Reputation: 5596
Below is the code where I try to process lines read by from the file in parallel stream and in Normal stream. Surprisingly, parallel stream gives no improvements over normal stream . Am I missing something here ?
Files.walk(Paths.get(tweetFilePath + LocalDate.now())).forEach(
filePath -> {
if (Files.isRegularFile(filePath) && !filePath.toString().endsWith(".DS_Store")) {
long startTime = System.currentTimeMillis();
try {
Files.lines(filePath).parallel().forEach(line -> {
try {
System.out.println(line);
} catch (Exception e) {
System.out.println("Not able to crunch"+ e);
}
});
} catch (Exception e) {
System.out.println("Bad line in file ");
}finally {
System.out.println("total time required:" + (System.currentTimeMillis() - startTime));
}
}
});
Upvotes: 1
Views: 712
Reputation: 100209
The first problem is that Files.lines
parallelize badly especially for files shorter than 1024 lines.

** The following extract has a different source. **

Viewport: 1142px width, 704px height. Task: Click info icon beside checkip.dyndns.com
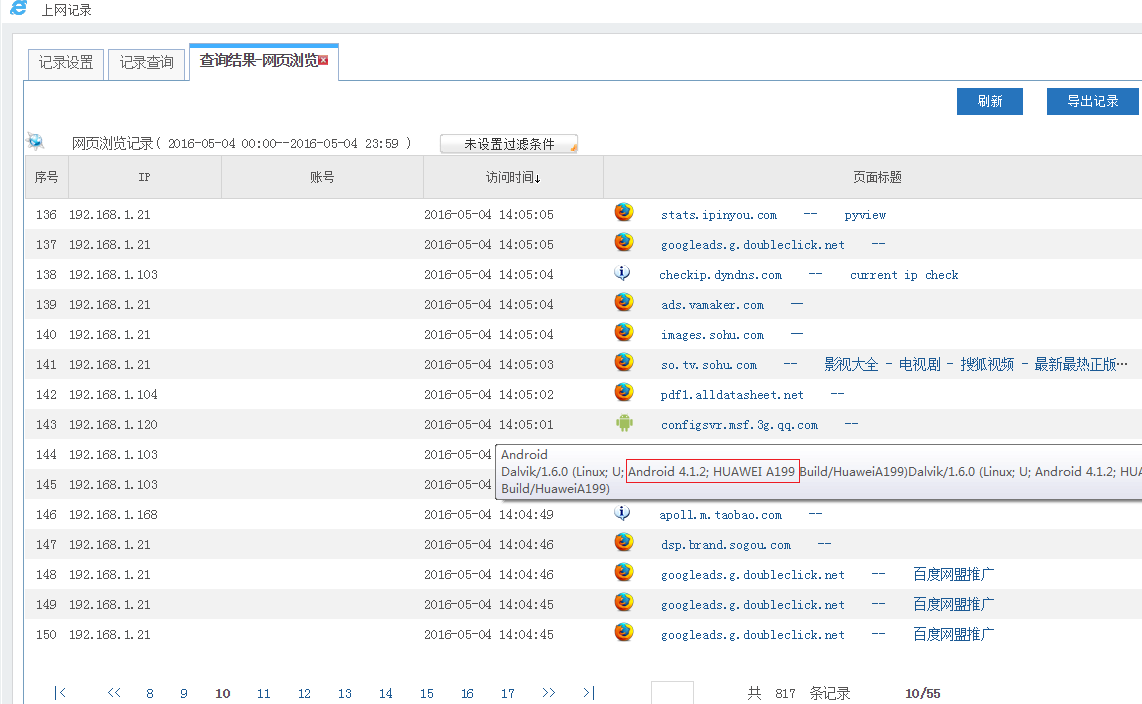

Check this question for details. If you know in advance that your file is short enough to fit in memory, it would be better to read it sequentially to the List
first:
Files.readAllLines(filePath, StandardCharsets.UTF_8).parallelStream()...
I have some ideas on how to improve this, but it's still not ideal solution. The fact is the Stream API parallelization is quite ineffective if you cannot even estimate the elements count in the input stream.
The second problem is your forEach
operation. Here you just use System.out
, so all the threads will try to write to the same PrintStream
fighting for the same resource, thus most of the time will be spent in waiting for the lock release. Internally it uses BufferedWriter
where all writes are synchronized. You may benefit from parallelization if you don't use shared resources in parallel operations.
By the way Files.lines
creates a stream over BufferedReader
. It's better to manage it with try-with-resources
statement. Otherwise the files will be closed only when underlying FileInputStream
objects are garbage-collected, so you may sporadically have errors like "too many open files".
Upvotes: 1
Reputation: 9714
Looks like currently, Files.lines
reads the file linearly, so the parallel call cannot split the source stream into sub-streams for parallel processing.
See here for details. Relevant section quoted below:
What if my source is based on IO?
Currently, JDK IO-based Stream sources (for example BufferedReader.lines()) are mainly geared for sequential use, processing elements one-by-one as they arrive. Opportunities exist for supporting highly efficient bulk processing of buffered IO, but these currently require custom development of Stream sources, Spliterators, and/or Collectors. Some common forms may be supported in future JDK releases.
Upvotes: 1